THE TASK —
Rewrite everything from the line containing "Task: Switch to the Security tab" down to the line containing "click(811, 32)", putting "Goal" wherever "Instruction" appears and changing nothing else. Give back only those lines.

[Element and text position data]
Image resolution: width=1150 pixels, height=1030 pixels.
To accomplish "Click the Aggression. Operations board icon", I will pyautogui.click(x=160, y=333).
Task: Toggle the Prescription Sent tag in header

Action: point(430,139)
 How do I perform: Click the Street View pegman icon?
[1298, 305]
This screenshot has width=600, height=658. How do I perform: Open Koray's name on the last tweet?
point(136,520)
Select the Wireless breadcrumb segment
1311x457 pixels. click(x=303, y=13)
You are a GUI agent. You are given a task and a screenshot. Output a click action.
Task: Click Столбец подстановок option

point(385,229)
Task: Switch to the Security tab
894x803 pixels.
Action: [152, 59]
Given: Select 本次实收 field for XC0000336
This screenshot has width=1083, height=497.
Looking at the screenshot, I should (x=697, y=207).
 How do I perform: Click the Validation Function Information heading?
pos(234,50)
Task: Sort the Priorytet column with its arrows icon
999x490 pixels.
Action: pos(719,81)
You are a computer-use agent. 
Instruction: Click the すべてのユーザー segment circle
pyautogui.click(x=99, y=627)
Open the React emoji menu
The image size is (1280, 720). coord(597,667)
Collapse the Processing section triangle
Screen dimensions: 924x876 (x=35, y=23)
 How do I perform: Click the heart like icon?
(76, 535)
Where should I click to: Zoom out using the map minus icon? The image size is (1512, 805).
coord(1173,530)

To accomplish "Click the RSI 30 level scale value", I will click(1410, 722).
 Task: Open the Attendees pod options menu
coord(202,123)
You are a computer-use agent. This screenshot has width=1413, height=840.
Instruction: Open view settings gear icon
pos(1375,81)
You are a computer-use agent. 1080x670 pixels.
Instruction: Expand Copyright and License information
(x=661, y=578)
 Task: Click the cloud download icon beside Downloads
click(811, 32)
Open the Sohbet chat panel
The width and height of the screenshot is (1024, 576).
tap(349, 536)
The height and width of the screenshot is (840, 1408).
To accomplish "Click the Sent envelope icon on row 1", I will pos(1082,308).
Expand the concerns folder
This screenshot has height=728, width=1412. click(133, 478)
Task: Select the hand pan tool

COMPLETE ANSWER —
Task: Switch to the Security tab
894x803 pixels.
Action: [152, 59]
Given: Select 本次实收 field for XC0000336
This screenshot has width=1083, height=497.
Looking at the screenshot, I should (x=697, y=207).
 How do I perform: Click the Validation Function Information heading?
pos(234,50)
Task: Sort the Priorytet column with its arrows icon
999x490 pixels.
Action: pos(719,81)
You are a computer-use agent. 
Goal: Click the すべてのユーザー segment circle
pyautogui.click(x=99, y=627)
Open the React emoji menu
The image size is (1280, 720). coord(597,667)
Collapse the Processing section triangle
Screen dimensions: 924x876 (x=35, y=23)
 How do I perform: Click the heart like icon?
(76, 535)
Where should I click to: Zoom out using the map minus icon? The image size is (1512, 805).
coord(1173,530)

To accomplish "Click the RSI 30 level scale value", I will click(1410, 722).
 Task: Open the Attendees pod options menu
coord(202,123)
You are a computer-use agent. This screenshot has width=1413, height=840.
Goal: Open view settings gear icon
pos(1375,81)
You are a computer-use agent. 1080x670 pixels.
Goal: Expand Copyright and License information
(x=661, y=578)
 Task: Click the cloud download icon beside Downloads
click(811, 32)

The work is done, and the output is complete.